● **TASK TO CARRY OUT**
Set down exactly the lines from the one containing "Task: Click the undo arrow in toolbar" to the final line of the records below, with every picture omitted.

● **EXCERPTED DATA**
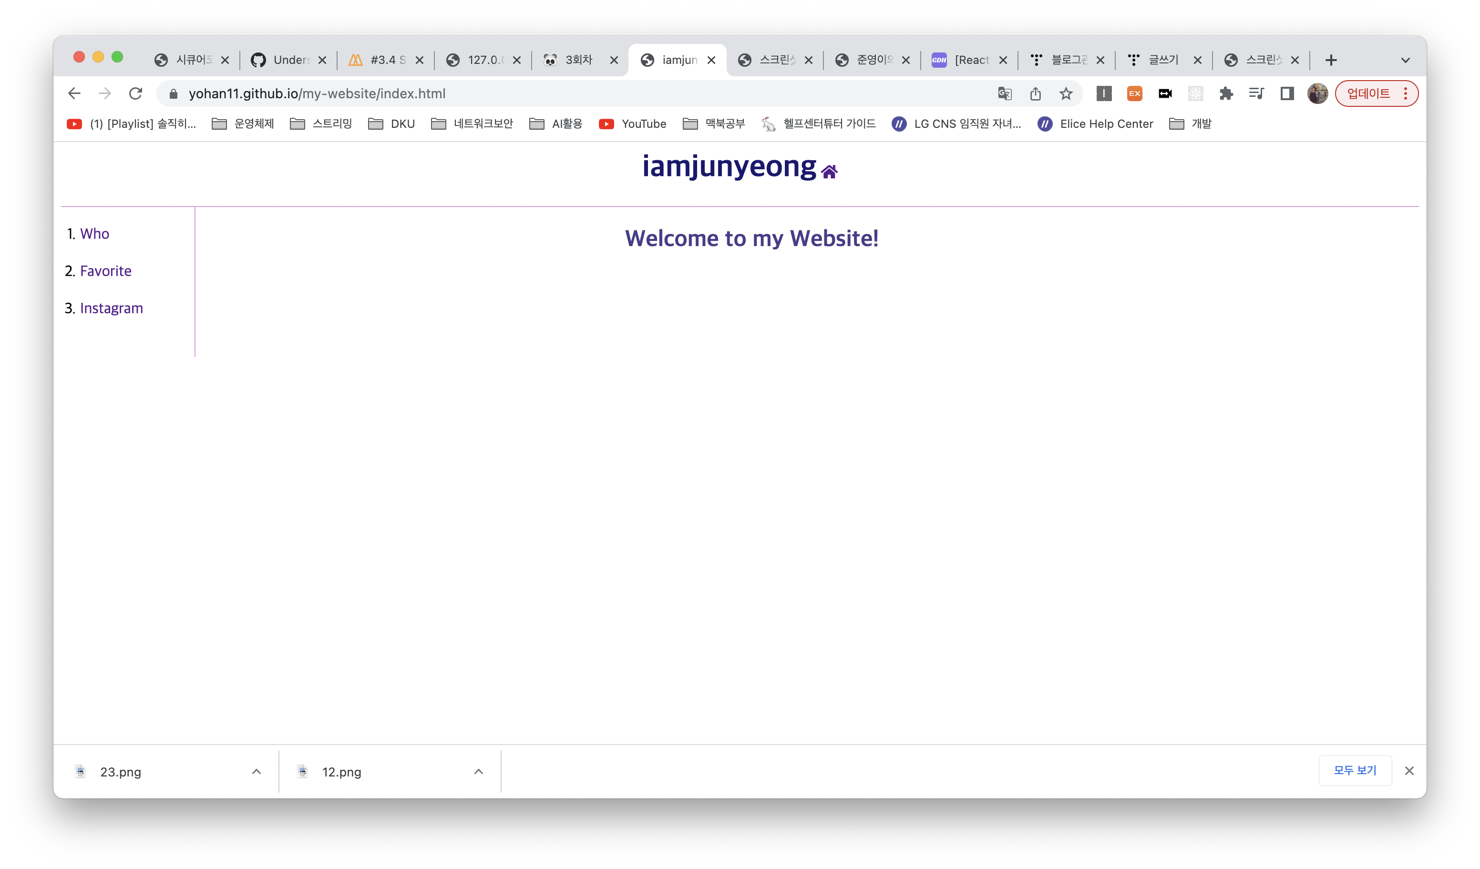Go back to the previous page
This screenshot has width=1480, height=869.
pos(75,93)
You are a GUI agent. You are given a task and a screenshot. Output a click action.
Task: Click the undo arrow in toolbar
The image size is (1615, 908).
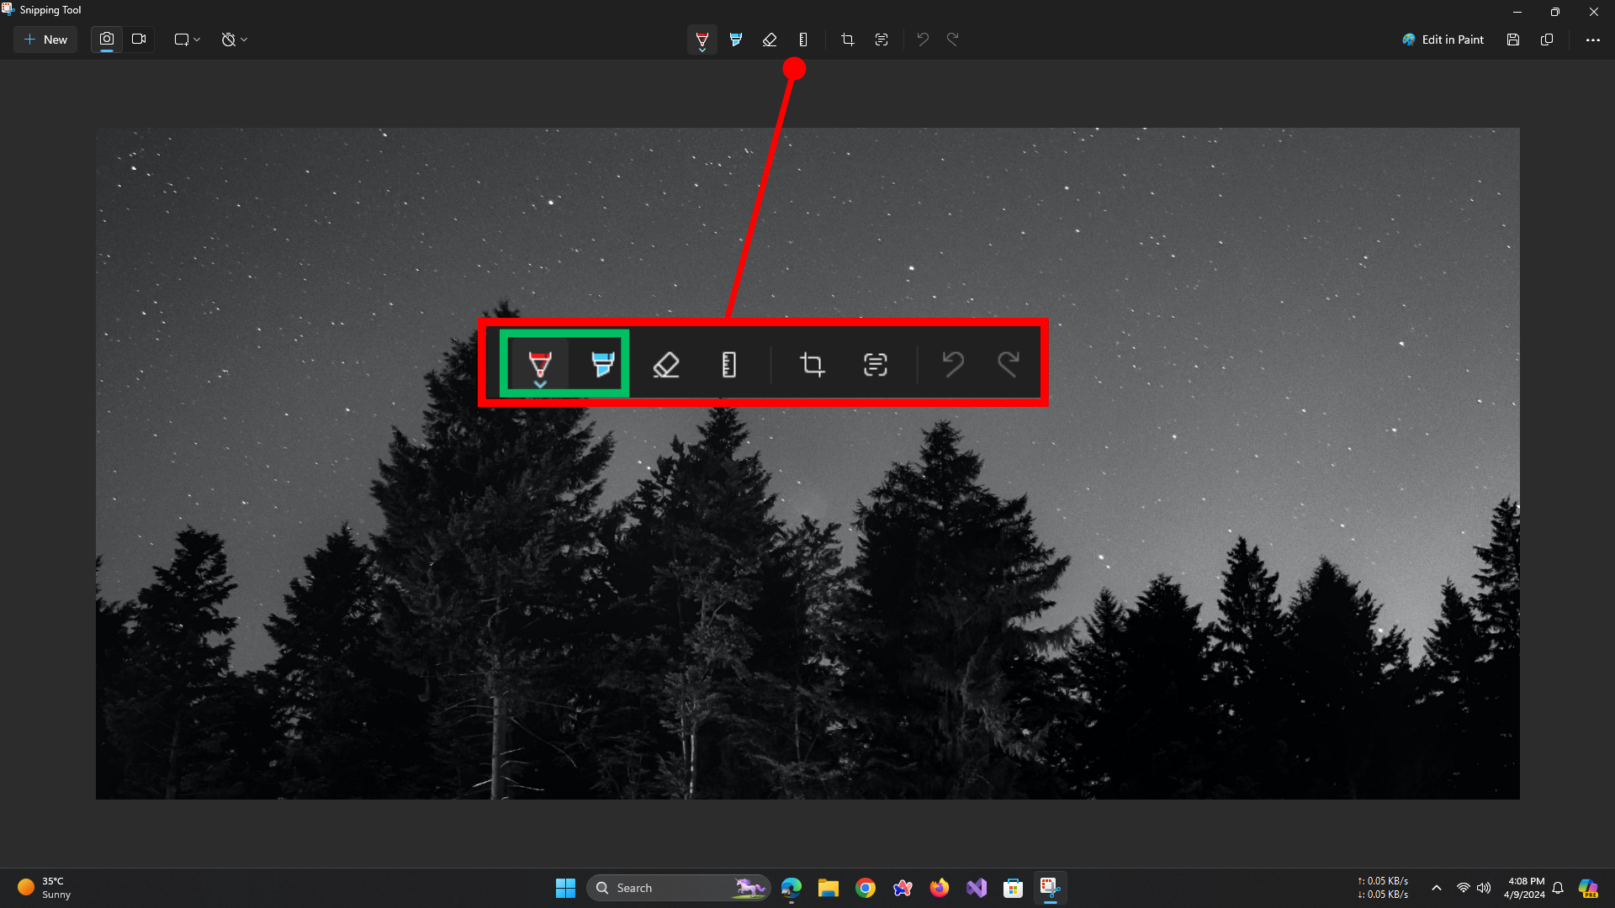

● **THE ANSWER**
Task: Click the undo arrow in toolbar
The image size is (1615, 908).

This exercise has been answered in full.